* _GOAL OF THE EXERCISE_: Every line of the records that contains the string "title" counts once; give the total and nothing else.

────────────────────

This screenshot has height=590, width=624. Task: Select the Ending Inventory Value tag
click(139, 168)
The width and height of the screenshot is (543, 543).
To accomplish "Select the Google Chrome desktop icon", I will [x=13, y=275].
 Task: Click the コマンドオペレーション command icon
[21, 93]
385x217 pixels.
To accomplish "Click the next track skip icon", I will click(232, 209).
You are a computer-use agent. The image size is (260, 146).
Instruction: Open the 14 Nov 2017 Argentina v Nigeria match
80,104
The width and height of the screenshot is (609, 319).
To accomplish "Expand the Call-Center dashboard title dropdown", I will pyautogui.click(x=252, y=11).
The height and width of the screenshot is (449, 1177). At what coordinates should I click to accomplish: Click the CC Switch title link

────────────────────

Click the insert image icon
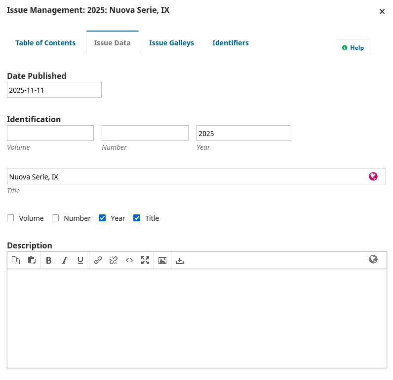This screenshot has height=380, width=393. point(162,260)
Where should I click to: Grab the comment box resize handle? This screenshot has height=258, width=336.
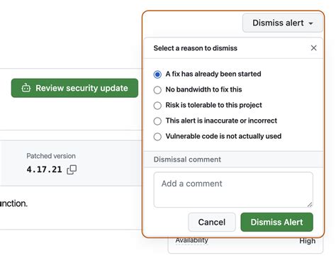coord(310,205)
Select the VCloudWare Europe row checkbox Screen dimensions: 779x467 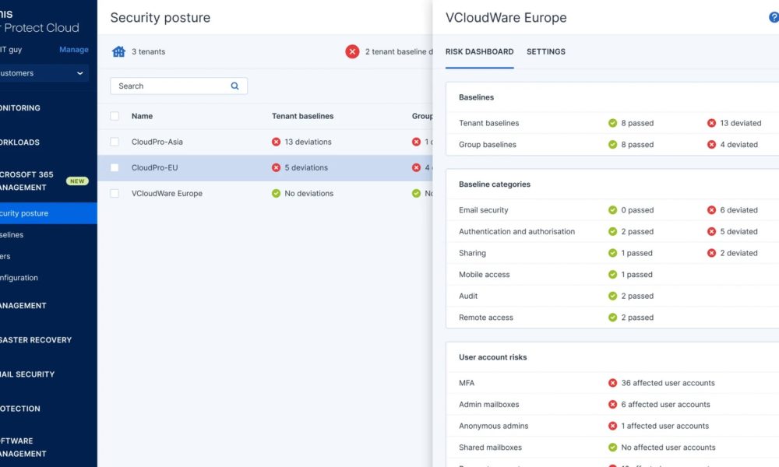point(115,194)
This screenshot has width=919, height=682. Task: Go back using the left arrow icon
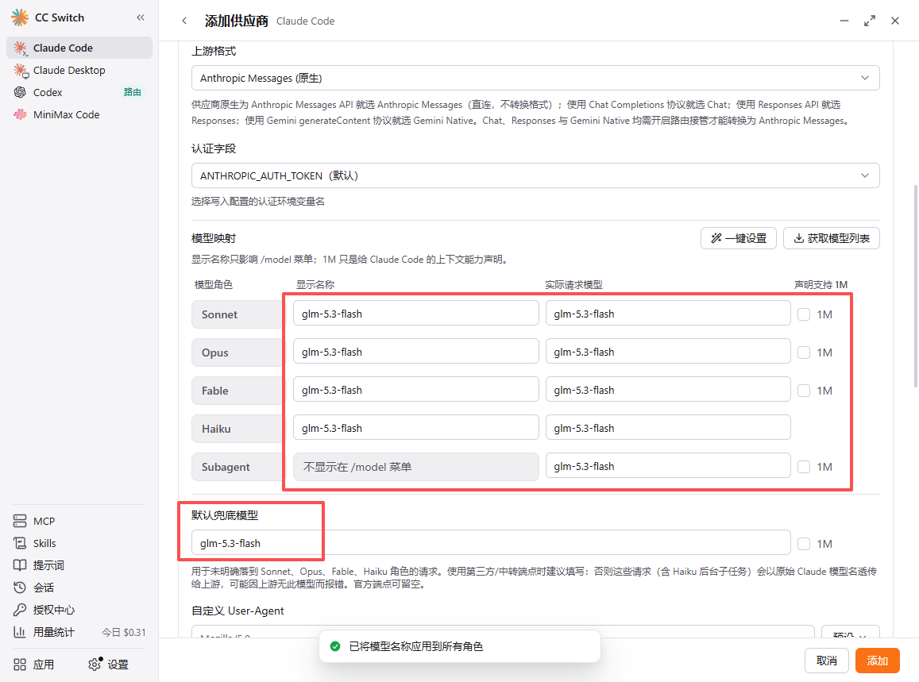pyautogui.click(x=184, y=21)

────────────────────

* _RESPONSE TO THE TASK_: 2